◆ Aim of the exercise
Reading the data below, count the lines that carry the string "Task". Give nothing but the count.

[Excerpted data — start]

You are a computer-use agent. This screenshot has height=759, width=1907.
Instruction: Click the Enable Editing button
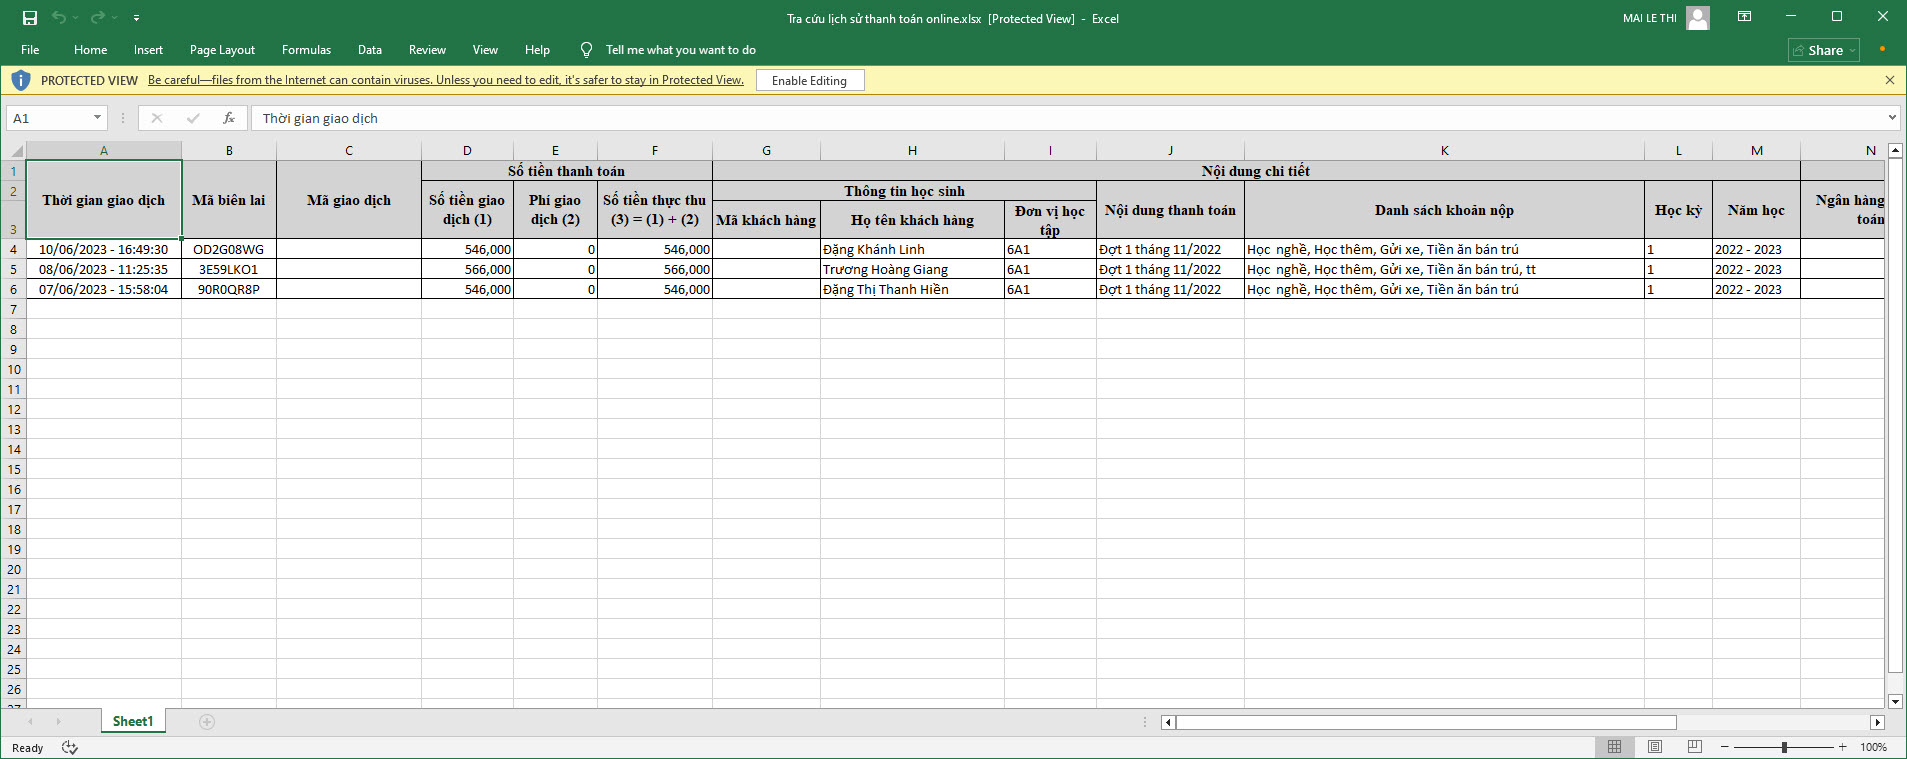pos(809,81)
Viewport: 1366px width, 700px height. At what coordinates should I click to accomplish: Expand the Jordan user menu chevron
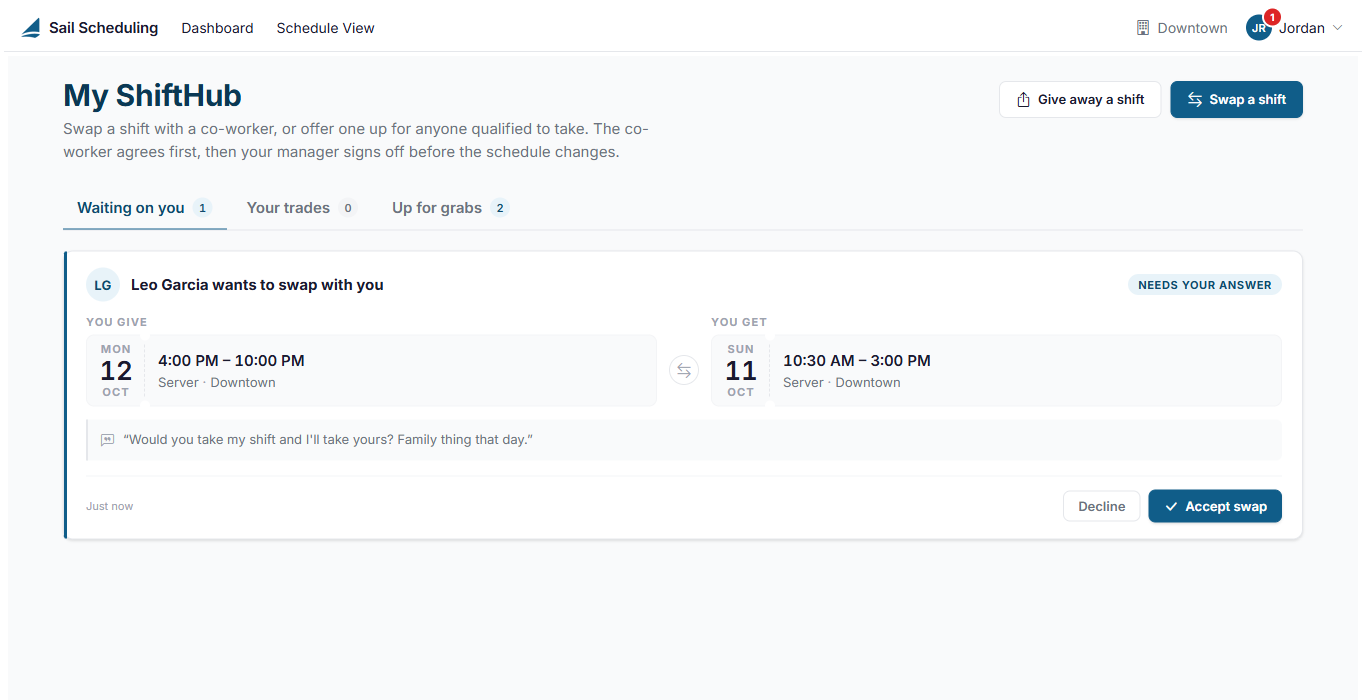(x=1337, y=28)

[Excerpted data — finish]
[Excerpted data — start]

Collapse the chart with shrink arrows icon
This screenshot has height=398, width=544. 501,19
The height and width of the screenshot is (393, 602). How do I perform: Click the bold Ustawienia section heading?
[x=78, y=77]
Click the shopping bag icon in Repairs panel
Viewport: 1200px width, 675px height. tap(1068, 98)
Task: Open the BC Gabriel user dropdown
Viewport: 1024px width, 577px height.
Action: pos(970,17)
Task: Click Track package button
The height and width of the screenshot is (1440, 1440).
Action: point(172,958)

[Excerpted data — finish]

◆ Final answer
2